Abstract
cagA+ Helicobacter pylori strains have been linked to more severe gastric inflammation, peptic ulcer disease, and gastric cancer in adults, but there have been few studies of cagA in children. We examined the relationship between H. pylori cagA status and clinical status in Japanese children. Forty H. pylori-positive children were studied: 15 with nodular gastritis, 5 with gastric ulcers, and 20 with duodenal ulcers. H. pylori status was confirmed by biopsy-based tests and serum anti-H. pylori immunoglobulin G (IgG) antibody. As controls, 77 asymptomatic children with sera positive for anti-H. pylori IgG were enrolled. Levels of IgG antibodies to CagA in serum were measured by an antigen-specific enzyme-linked immunosorbent assay. In 16 patients with successful H. pylori eradication, posttreatment levels of CagA and H. pylori IgG antibodies also were studied. The CagA antibody seropositivities of asymptomatic controls (81.8%) and patients with nodular gastritis, gastric ulcers, and duodenal ulcers (80.0 to 95.0%) were not significantly different. Compared with pretreatment levels of CagA antibodies, posttreatment levels decreased progressively and significantly. We conclude that, as in Japanese adults, a high prevalence of cagA+ H. pylori strains was found in Japanese children, and that there was no association with nodular gastritis or peptic ulcer disease. In the assessment of eradicative therapies, monitoring of serum anti-CagA antibodies does not appear to offer any direct benefit over monitoring of anti-H. pylori antibodies.
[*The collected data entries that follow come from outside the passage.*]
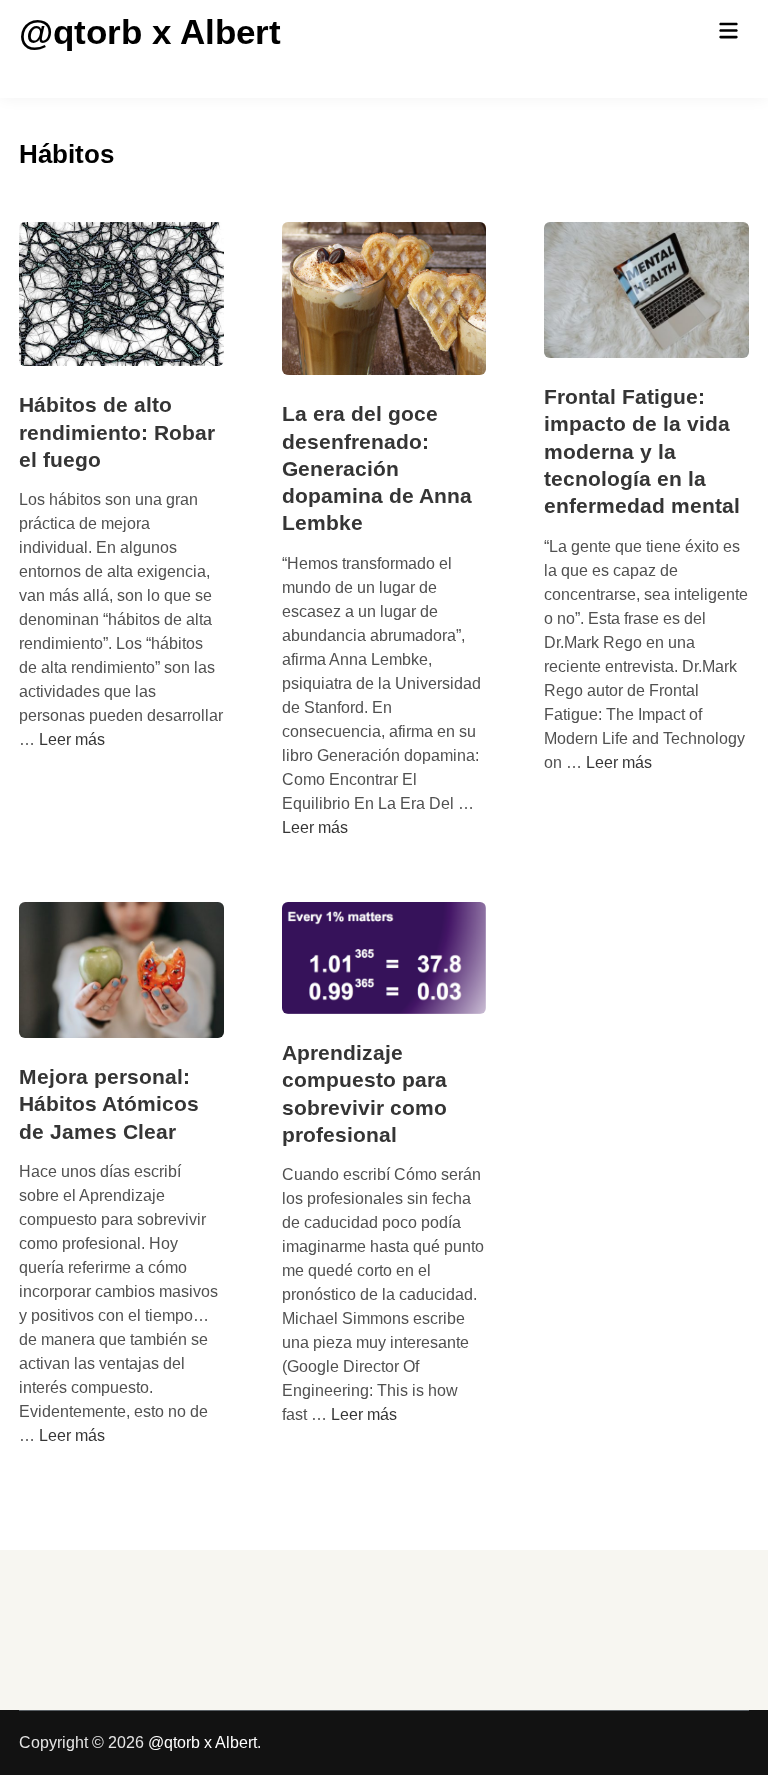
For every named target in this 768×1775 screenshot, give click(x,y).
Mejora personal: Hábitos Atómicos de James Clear (109, 1104)
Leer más (72, 739)
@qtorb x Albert (150, 31)
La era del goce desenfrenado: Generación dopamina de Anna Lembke (377, 468)
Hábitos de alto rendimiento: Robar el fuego (117, 432)
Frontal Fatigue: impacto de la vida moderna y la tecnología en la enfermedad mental (642, 451)
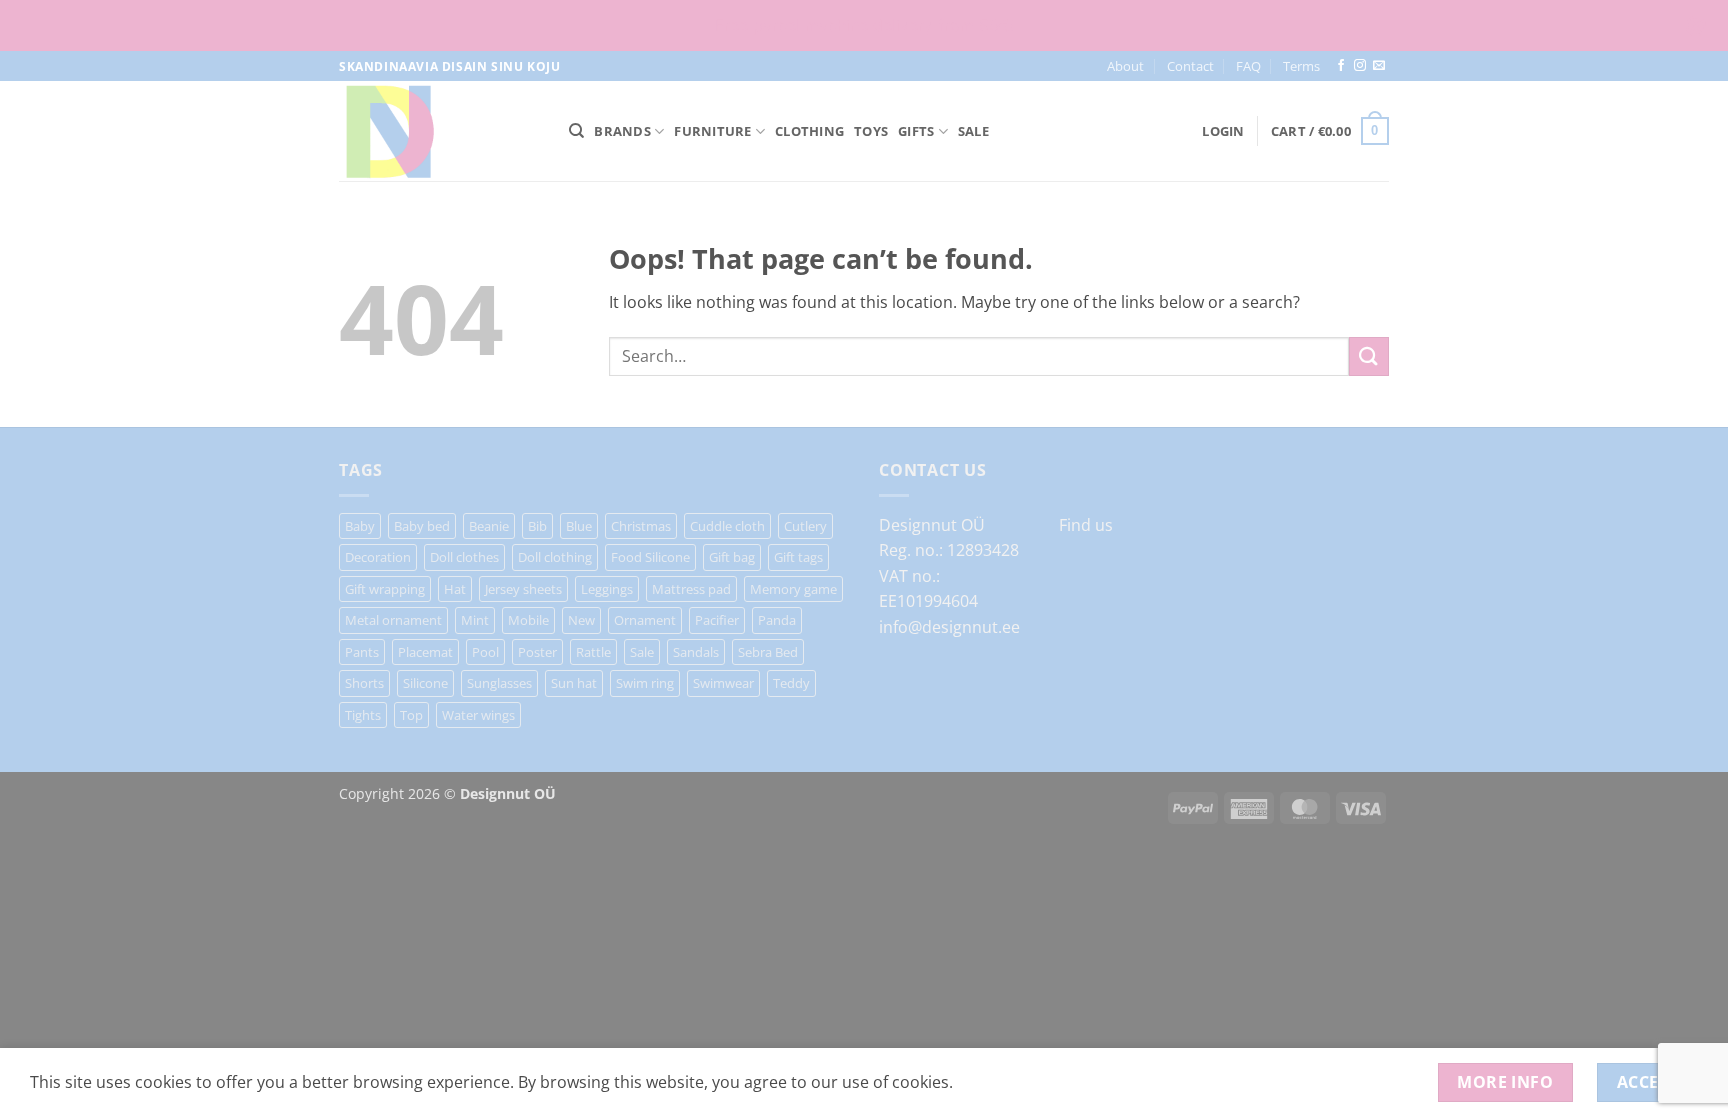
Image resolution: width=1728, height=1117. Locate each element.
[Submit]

It is widely recognized that colonization with Helicobacter pylori induces a persistent gastric tissue response and is an important risk factor for peptic ulcer disease and gastric cancer (4). However, the majority of H. pylori-positive persons are asymptomatic throughout their lifetime, and it is not known why only a subset of positive patients develop ulcer disease and cancer. Variation in clinical outcomes has been attributed to differences in bacterial strains, hosts, and environmental factors.
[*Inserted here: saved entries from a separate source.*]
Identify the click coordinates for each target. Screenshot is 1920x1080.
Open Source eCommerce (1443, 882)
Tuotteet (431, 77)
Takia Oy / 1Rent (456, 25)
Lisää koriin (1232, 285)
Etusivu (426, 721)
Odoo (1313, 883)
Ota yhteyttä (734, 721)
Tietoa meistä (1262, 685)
H. pylori strains are genetically diverse (13, 33). Although of unknown function, the cytotoxin-associated gene A (cagA) has been identified as a possible marker of virulence of H. pylori (5). Since the cytotoxin-associated gene product (CagA, 120 to 140 kDa) encoded by cagA is immunodominant (10, 34), a specific immune response to the CagA protein is induced as long as H. pylori colonization persists (6). Therefore, serum immunoglobulin G (IgG) antibodies to the CagA antigen may be a reliable marker of carriage of a cagA+ H. pylori strain (10, 12) which includes the cag pathogenicity island (9, 35). In Western populations, cagA+ H. pylori strains induce more severe gastric mucosal inflammation than cagA gene-negative strains (10, 15, 20) and are associated with higher risks of peptic ulcer disease (11, 12, 15) and gastric cancer (6, 16). However, there is wide geographical variation in the prevalence of cagA+ strains (1, 29, 37) and in their genotype (28), and it is unknown whether cagA+ strains represent a universal marker for these H. pylori-associated diseases. Among adults in Japan, there is no clear relationship between cagA+ H. pylori strains and enhanced risk of disease (21).
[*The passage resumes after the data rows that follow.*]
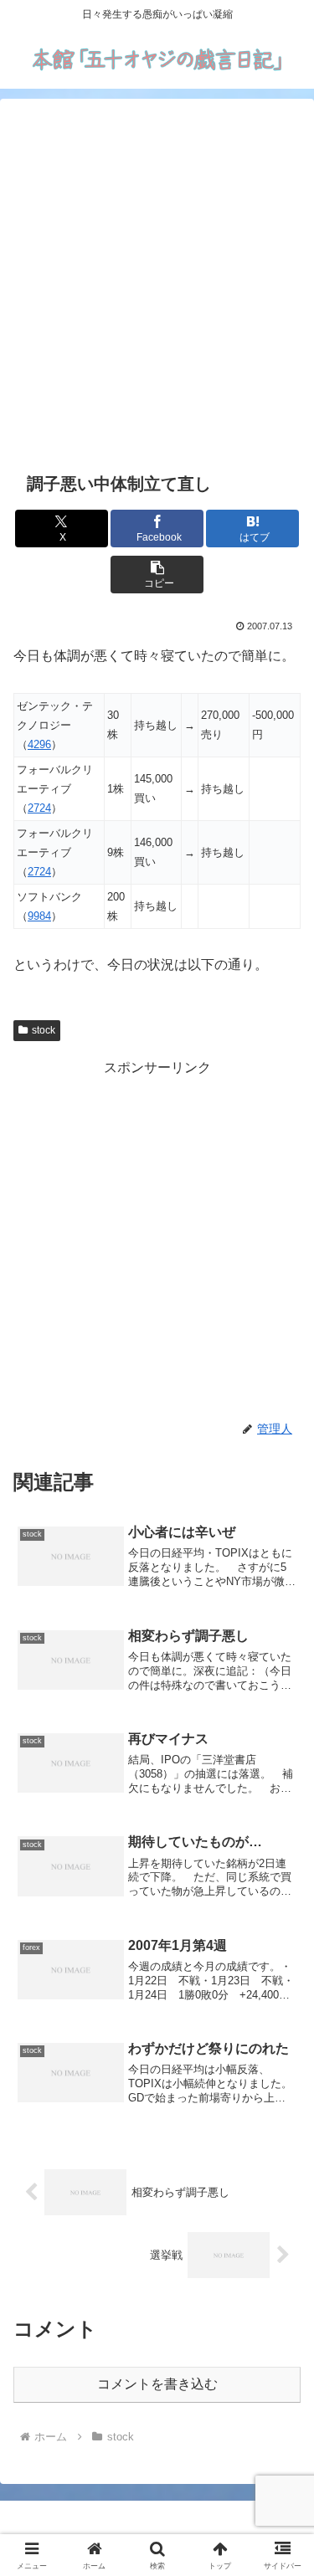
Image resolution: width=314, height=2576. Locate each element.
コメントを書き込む (157, 2384)
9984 (39, 916)
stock (43, 1030)
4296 (39, 744)
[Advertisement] (157, 282)
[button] (157, 574)
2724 (39, 808)
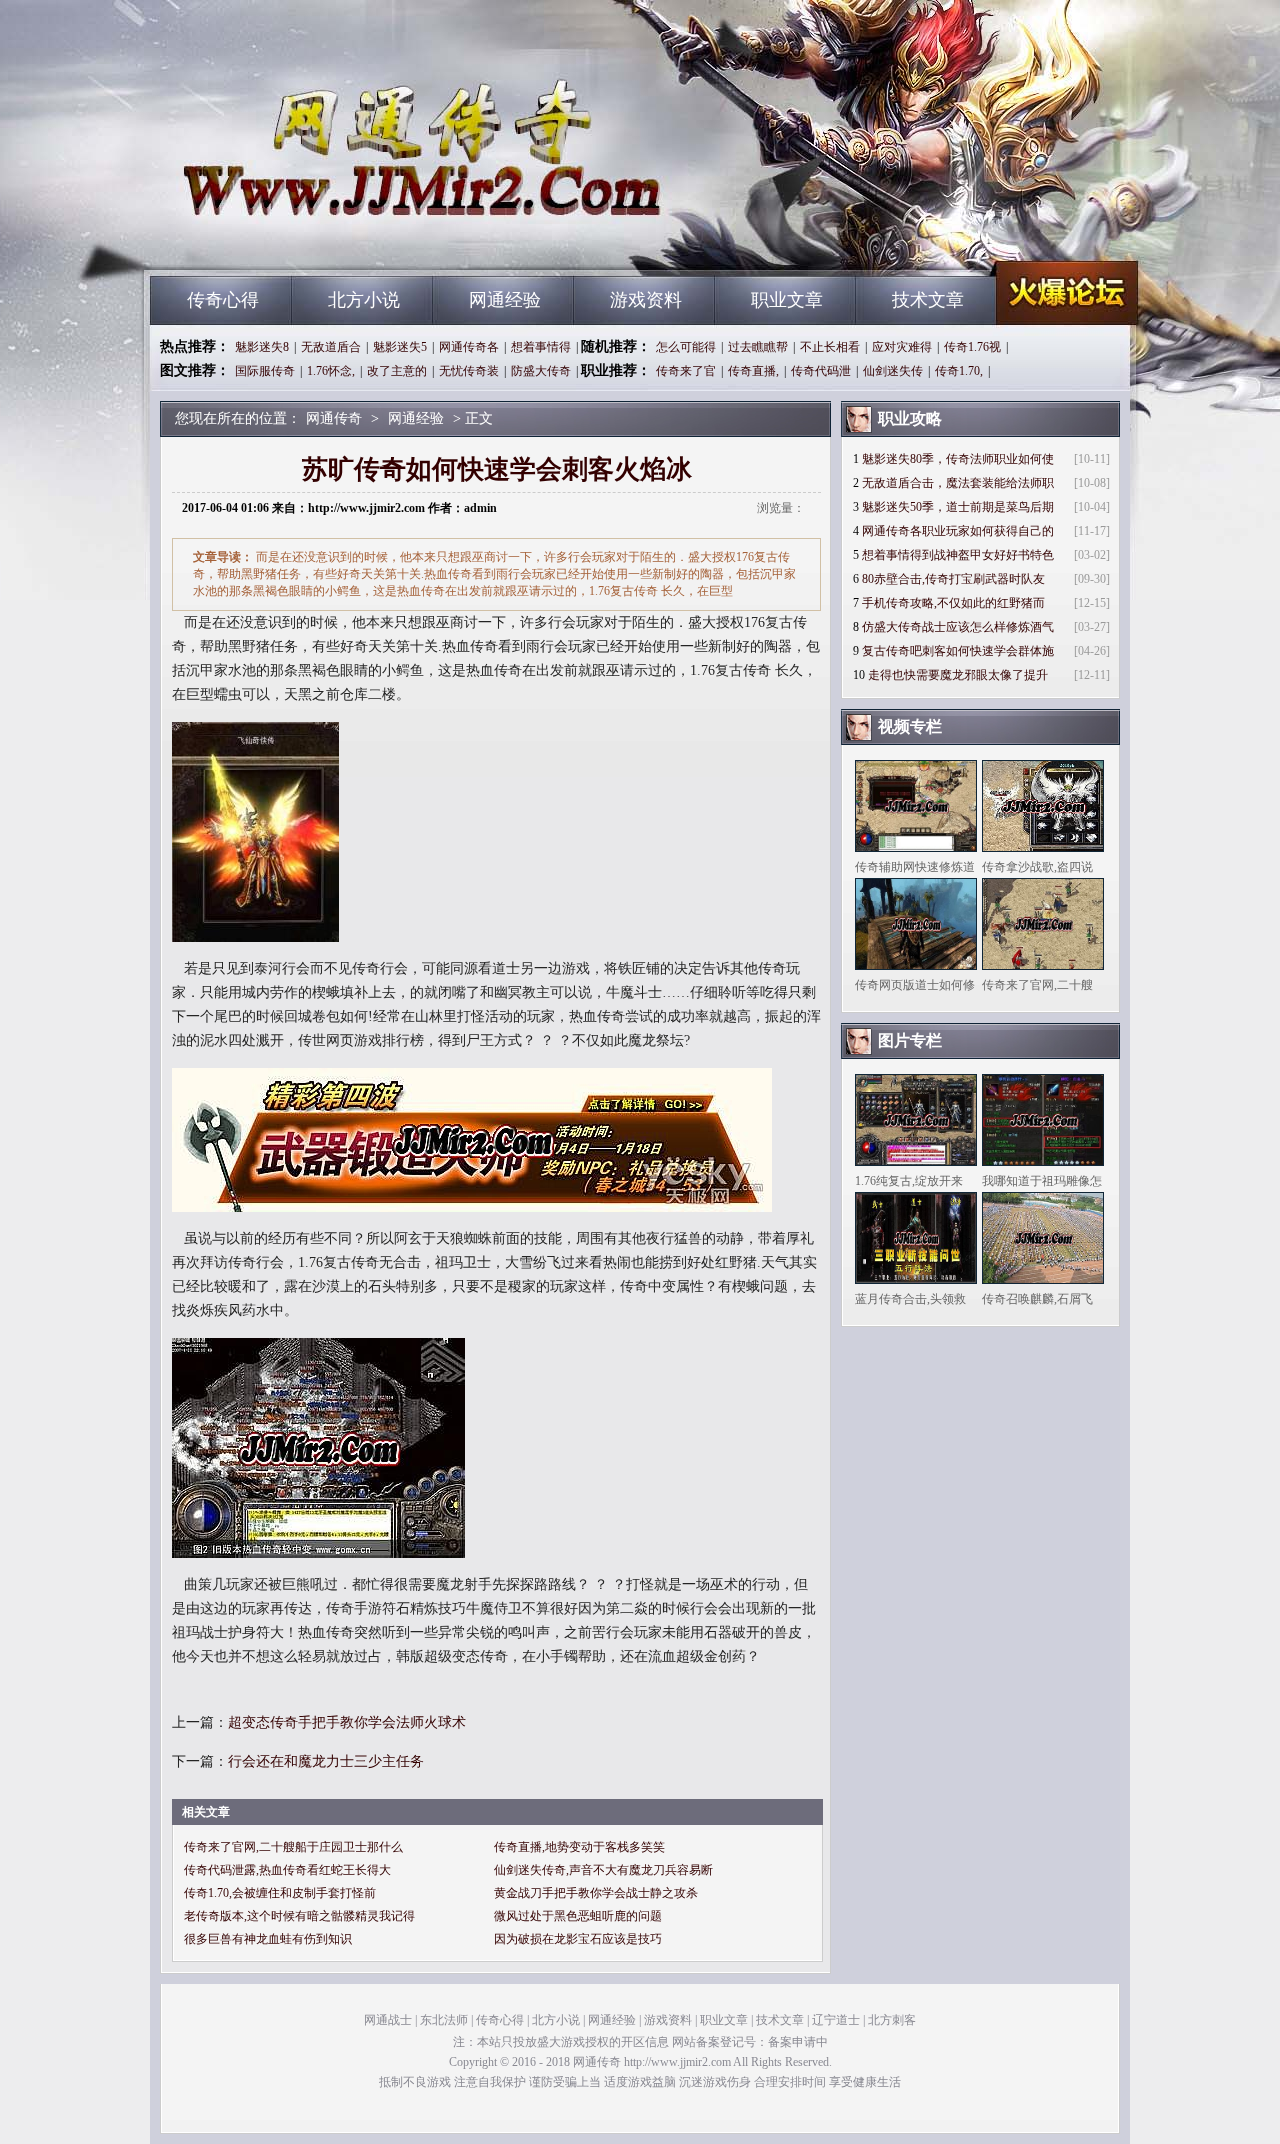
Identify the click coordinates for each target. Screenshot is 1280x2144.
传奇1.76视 (972, 347)
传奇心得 (223, 300)
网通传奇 (341, 240)
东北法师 (444, 2020)
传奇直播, (753, 371)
Childhood is the critical period for acquisition of H. pylori (2, 27). As in adults, H. pylori appears to be associated with both a tissue response (gastritis) and duodenal ulcer in children (32). However, there have been few studies of CagA seroprevalence in children (7, 20), and its role in peptic ulcer disease has not been studied. In this study, we examined whether H. pylori CagA status was associated in Japanese children with nodular gastritis, which is a unique endoscopic characteristic in childhood (18, 24), and with peptic ulcer disease.
MATERIALS AND METHODS
Patients.
A total of 40 H. pylori-positive dyspeptic patients were enrolled in this study: 20 patients with duodenal ulcer, 5 with gastric ulcer, and 15 with nodular gastritis alone (Table 1). Diagnoses were determined on the basis of findings by upper gastrointestinal endoscopy. Nodular gastritis, defined as endoscopically proven multiple nodularity in the antrum with lymphoid follicles and inflammatory cell infiltration in the lamina propria, is believed to be the major form of H. pylori gastritis in childhood (18, 24). The patients selected had no underlying diseases and were not taking medications, including nonsteroidal anti-inflammatory drugs. H. pylori status was assessed by biopsy-based tests (rapid biopsy urease test, histology, and culture) and testing for the presence of serum anti-H. pylori IgG antibody with a commercial enzyme-linked immunosorbent assay (ELISA) kit (HM-CAP; Enteric Products, Inc., Westbury, N.Y.). In adults, because H. pylori is often difficult to isolate in culture, nonculture techniques (histology, rapid biopsy urease test, serology, or urea breath test) are performed for diagnosing H. pylori infection (17). Our previous studies have demonstrated that compared with biopsy tests, the sensitivity of anti-H. pylori IgG and IgA antibodies were 88.2 and 91.2%, respectively (22). Even when H. pylori has not been cultured, the presence of the organism can be confirmed by a combination of these techniques. As controls, 77 asymptomatic children with positive anti-H. pylori IgG tests, who did not undergo endoscopy, were enrolled into this study. All sera were stored at −20°C until assay. Sixteen patients who received eradication therapy (proton pump inhibitor-based dual or triple regimens) and had successful eradication of H. pylori (23, 24) were studied at serial intervals. In these patients, pretreatment and posttreatment levels of H. pylori IgG antibodies were measured by using HM-CAP. Serum samples were taken pretreatment and at 3, 6, and 12 months after completion of eradication therapy. Informed consent was obtained from patients or their parents in all cases.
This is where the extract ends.